Saat jam pulang kerja tiba, biasanya para petugas bersiap pulang ke rumah. Namun tidak bagi tim rescue Dinas Pemadam Kebakaran dan Penyelamatan (DPKP) Surabaya pada Selasa (29/9) lalu. Mereka justru menerima panggilan darurat menuju Pondok Pesantren Al Khoziny di Sidoarjo, di mana bangunan musala ambruk dan menimpa ratusan santri.
Abdul Aziz, Galang Ferbi, dan Elvanio Santoso, tim rescue yang berangkat membantu evakuasi korban Ponpes Al Khoziny menceritakan pengalaman tak terlupakan itu. Di mana tekanan fisik dan mental dihadapi, serta momen-momen genting saat berjuang di tengah puing-puing beton demi misi kemanusiaan.
Abdul Aziz dan Galang Ferbi bertugas pada hari kedua dan ketiga pascakejadian. Pada upaya proses penyelamatan, mereka sempat terhimpit antara beton dengan besi. Namun tim rescue mencoba menenangkan diri untuk mencairkan perasaan panik.
"Saya masuk ini sempat kepala ini kecepit. Kecepit di antara beton sama besi. Sampai, ya Allah gitu. Sampai guyon buat menghibur diri sendiri, kalau misalnya kita tegang, dan perasaan campur aduk. Namun kita dilatih dengan dari institusi kita melatih untuk kesabaran, mengatasi diri kita sendiri untuk menyelamatkan orang lain ini," cerita Aziz di kantor Damkar Pasar Turi, Rabu (15/10/2025).
SCROLL TO CONTINUE WITH CONTENT
Pada proses penyelamatan, mereka fokus untuk membuka akses menuju santri bernama Haikal yang terjepit di reruntuhan.
Tim mengeruk lubang masuk sedalam kurang lebih 5 meter. Saat penyelamatan, mental tim diuji, karena mengarahkan Haikal, mereka juga mendengar teriakan minta tolong dari sekitar lima korban lain di sisi yang sulit dijangkau.
"Akhirnya, kita mencoba menguatkan dan menenangkan para santri bahwa mereka akan segera diselamatkan," ujarnya
Evakuasi Haikal sulit karena posisinya terhimpit beton, hanya tangan kanannya yang bisa bergerak. Setelah membobol tanah sejauh 2 meter, sekitar pukul 12.00 siang Haikal mulai berteriak dan mengigau, 'sudah jangan mainan itu. Haikal tidak bisa bernapas'.
"Mendengar teriakan tersebut, kita langsung melakukan koordinasi dengan tim pendamping dan berinisiatif memberikan suplai oksigen dan minum.
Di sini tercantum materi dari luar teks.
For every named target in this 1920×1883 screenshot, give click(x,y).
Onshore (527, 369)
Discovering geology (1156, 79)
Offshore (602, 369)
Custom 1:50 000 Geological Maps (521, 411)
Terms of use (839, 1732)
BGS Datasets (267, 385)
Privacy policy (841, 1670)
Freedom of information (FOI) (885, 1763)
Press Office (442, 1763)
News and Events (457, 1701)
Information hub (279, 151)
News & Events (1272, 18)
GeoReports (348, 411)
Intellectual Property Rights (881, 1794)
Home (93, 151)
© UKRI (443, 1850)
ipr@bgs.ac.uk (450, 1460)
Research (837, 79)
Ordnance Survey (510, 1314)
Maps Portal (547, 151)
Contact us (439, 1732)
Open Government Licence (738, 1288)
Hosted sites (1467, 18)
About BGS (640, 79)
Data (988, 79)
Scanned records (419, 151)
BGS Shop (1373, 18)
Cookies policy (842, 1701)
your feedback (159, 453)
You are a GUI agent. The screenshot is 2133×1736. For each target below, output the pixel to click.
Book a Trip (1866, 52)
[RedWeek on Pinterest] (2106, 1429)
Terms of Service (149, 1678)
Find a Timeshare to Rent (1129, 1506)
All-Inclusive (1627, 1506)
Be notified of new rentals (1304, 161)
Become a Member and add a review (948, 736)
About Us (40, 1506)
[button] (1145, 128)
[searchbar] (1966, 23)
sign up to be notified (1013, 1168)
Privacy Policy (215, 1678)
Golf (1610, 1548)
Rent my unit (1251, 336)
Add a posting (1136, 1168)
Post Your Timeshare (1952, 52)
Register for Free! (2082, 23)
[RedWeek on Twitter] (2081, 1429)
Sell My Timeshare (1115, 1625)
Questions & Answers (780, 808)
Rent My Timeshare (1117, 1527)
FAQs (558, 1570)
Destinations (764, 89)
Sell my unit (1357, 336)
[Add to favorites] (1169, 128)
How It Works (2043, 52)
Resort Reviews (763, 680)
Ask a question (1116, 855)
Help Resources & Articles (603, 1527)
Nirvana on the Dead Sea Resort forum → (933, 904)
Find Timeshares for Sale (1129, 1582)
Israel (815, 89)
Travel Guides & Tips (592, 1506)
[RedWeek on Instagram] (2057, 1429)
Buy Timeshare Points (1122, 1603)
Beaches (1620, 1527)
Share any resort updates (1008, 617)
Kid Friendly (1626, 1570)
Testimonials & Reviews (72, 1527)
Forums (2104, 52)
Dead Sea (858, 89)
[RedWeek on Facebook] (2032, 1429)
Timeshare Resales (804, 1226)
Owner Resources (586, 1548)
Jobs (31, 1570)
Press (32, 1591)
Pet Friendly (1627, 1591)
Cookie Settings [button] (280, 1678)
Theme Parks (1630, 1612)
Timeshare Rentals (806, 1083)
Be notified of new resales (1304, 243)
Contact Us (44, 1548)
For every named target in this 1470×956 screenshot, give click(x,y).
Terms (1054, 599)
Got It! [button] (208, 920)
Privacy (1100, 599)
Setelah mendapat suplai oksigen, Haikal akhirnya lebih tenang dan evakuasi bisa dilanjutkan," katanya.
Proses evakuasi Haikal terus berlanjut bersama Basarnas hingga akhirnya bisa dikeluarkan dari reruntuhan beton yang menghimpitnya.
Sementara Elvanio Santoso menceritakan proses evakuasi hari pertama, sekitar pukul 22.00 WIB.
"Kami datang dari hari pertama, terdengar suara Yusuf. Dia bilang, 'Pak, ada lubang. Tangan saya kelihatan tidak?'," cerita Neeo sapaan akrabnya.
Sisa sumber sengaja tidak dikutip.